In any recession, from any era, unemployed workers face challenges that are unique to the time but consistent across history. Finding new work is never easy, but during a recession the search can prove almost impossible, as greater numbers of unemployed workers fight over fewer available jobs. For example, at the peak of the current downturn, around seven unemployed workers existed for every open position. Though this 7-1 ratio has since improved to 4-1, the outlook remains bleak and the unemployed still struggle.

Making matters worse, the severity and structural nature of the current downturn means many jobs are gone for good, and idled workers need all the help they can get when finding new work.

Some employers, however, disagree, and have even begun refusing to consider the unemployed for open positions. We believe this insidious new policy stands out as a particularly inexplicable and inexcusable form of discrimination, and legislators should act immediately to stop the practice in its tracks.

“Unemployed need not apply.” “Only candidates who are currently employed will be considered.” This language, lifted directly from readily available online job postings, is collected and presented in a recent National Employment Law Project report outlining the extent of unemployment discrimination. As explained in the report, a startling number of businesses want nothing to do with unemployed applicants, presenting a terrible catch-22 in which workers must have a job in order to get a job.

The general public, not surprisingly, strongly opposes such discrimination. The vast majority describe the refusal to consider unemployed job applicants as “very unfair” (80 percent) or “somewhat unfair” (10 percent), and nearly two-thirds favor legislation making “it illegal for companies to refuse to hire or consider a qualified job applicant solely because the person is currently unemployed.” We concur.

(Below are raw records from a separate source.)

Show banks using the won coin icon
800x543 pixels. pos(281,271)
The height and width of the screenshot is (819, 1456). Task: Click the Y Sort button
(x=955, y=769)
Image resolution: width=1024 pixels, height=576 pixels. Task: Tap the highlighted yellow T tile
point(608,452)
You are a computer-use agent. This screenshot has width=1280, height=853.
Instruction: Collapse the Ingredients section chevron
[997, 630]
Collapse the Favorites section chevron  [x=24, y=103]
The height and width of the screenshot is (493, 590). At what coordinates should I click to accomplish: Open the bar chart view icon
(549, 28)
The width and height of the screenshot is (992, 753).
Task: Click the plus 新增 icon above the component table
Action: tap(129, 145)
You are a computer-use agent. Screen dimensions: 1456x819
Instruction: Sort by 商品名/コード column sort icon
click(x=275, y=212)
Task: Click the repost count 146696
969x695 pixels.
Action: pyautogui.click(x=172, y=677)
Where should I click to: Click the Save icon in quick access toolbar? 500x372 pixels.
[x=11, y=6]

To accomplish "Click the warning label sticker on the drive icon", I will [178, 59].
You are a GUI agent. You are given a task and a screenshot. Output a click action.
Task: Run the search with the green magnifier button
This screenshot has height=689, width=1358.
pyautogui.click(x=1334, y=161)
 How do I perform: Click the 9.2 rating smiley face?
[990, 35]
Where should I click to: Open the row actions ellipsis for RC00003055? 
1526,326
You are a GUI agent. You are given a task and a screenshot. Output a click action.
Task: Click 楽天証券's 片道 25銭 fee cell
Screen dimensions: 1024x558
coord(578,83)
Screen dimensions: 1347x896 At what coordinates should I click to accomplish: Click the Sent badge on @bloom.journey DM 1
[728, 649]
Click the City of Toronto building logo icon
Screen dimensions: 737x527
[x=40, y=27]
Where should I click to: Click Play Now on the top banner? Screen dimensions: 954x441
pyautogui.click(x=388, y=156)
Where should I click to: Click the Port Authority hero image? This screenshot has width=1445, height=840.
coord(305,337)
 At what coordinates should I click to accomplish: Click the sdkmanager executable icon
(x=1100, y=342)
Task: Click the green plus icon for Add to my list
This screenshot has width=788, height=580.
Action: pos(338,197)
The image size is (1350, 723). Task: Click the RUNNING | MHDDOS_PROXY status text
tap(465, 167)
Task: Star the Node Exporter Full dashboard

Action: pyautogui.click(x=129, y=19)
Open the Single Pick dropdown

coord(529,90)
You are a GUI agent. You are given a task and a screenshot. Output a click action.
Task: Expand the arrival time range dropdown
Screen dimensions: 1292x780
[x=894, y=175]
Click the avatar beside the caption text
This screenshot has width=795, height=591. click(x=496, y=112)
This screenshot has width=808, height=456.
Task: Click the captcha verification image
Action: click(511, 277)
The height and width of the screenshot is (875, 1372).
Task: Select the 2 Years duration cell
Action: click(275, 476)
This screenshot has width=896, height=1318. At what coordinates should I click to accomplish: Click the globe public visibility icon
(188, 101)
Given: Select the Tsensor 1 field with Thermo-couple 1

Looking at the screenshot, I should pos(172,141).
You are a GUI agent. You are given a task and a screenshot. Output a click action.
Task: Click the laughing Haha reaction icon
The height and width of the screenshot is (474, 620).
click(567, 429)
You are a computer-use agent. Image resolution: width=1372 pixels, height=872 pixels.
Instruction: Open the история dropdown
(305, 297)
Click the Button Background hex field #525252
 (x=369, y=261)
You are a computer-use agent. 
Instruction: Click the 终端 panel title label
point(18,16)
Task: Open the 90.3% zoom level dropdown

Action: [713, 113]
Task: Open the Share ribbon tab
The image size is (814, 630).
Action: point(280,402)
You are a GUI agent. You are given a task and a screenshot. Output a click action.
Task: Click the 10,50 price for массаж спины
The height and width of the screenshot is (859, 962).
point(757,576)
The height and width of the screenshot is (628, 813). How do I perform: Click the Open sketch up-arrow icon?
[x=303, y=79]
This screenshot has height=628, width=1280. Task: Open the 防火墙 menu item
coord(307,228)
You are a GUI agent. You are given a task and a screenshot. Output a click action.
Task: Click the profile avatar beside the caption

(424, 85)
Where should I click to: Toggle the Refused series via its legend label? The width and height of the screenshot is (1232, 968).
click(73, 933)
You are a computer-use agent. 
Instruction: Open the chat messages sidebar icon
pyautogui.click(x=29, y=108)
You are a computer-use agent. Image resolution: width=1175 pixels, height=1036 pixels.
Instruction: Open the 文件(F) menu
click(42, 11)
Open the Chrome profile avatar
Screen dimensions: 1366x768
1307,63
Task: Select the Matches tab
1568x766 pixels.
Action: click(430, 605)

As California’s legislators return from the Memorial Day weekend, they’ll get their chance to weigh in when AB 1450 (Allen) comes up for a vote on the Assembly floor. This bill would prohibit employers, employment agencies and recruiting websites from openly advertising such discrimination policies. The bill also prohibits corporations and hiring agencies from refusing to consider unemployed workers simply because those workers are unemployed.

Bill author Assemblymember Michael Allen (D – Santa Rosa) was careful, however, to explicitly protect an employer’s right to both inquire about an applicant’s work history and base employment decisions on that history. The bill states that “…this chapter does not preclude an employer…from…refusing to offer employment to a person because of the reasons underlying an individual’s employment status.” In other words, the only businesses affected are those that discriminate based on employment status alone, while those who consider “the reasons underlying” employment status will remain unaffected.

As the downturn fades and economic vitality returns, let’s leave unemployment discrimination behind as a bad memory unique to this recession, and let's instead help unemployed workers secure both good jobs and a bright future. We believe AB 1450 offers legislators a clear choice between the irrational belief that these workers are somehow undesirable and the notion that those without jobs are still worth considering.

Simply put, unemployed doesn’t mean unemployable. Now there’s a concept worth considering.